=== Dataset extract ===

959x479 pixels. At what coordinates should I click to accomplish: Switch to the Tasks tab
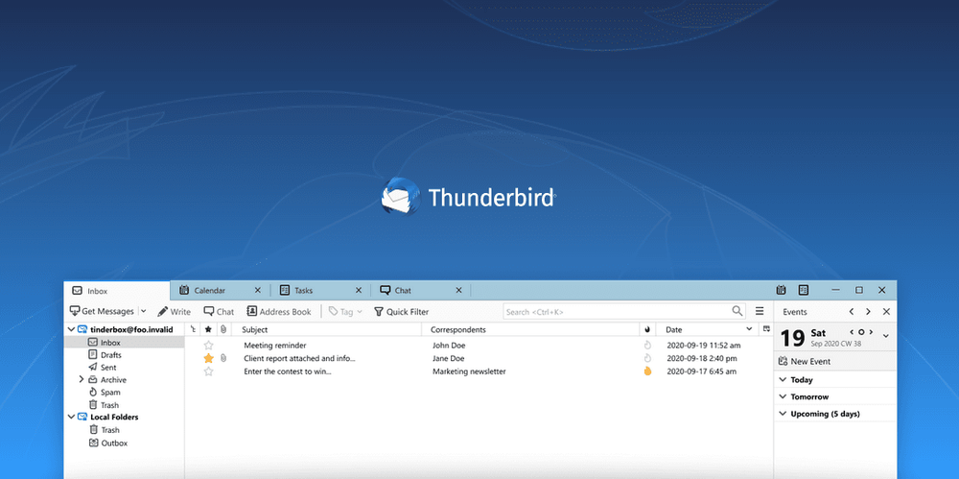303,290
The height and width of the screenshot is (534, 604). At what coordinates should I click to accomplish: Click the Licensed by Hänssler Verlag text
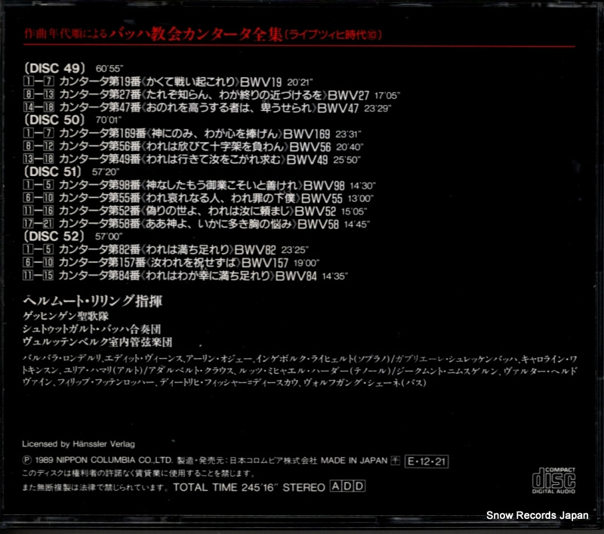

===
=== Dataset extract ===

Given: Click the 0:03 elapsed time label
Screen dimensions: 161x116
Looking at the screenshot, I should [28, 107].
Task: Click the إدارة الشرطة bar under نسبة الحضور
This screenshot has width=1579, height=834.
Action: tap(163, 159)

===
=== Dataset extract ===

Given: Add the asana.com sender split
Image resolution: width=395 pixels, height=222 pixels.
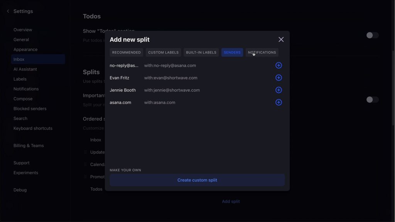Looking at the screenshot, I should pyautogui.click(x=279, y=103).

===

■ **The task**:
Reproduce the rows from the one containing "959x479 pixels. At" through the one containing "The height and", swapping "accomplish" for "complete" and changing nothing else. Omit the pictures from your answer.

■ **Completed exercise**:
959x479 pixels. At what coordinates should I click to complete: Switch to the Tasks tab
303,290
The height and width of the screenshot is (534, 604). At what coordinates should I click to complete: Click the Licensed by Hänssler Verlag text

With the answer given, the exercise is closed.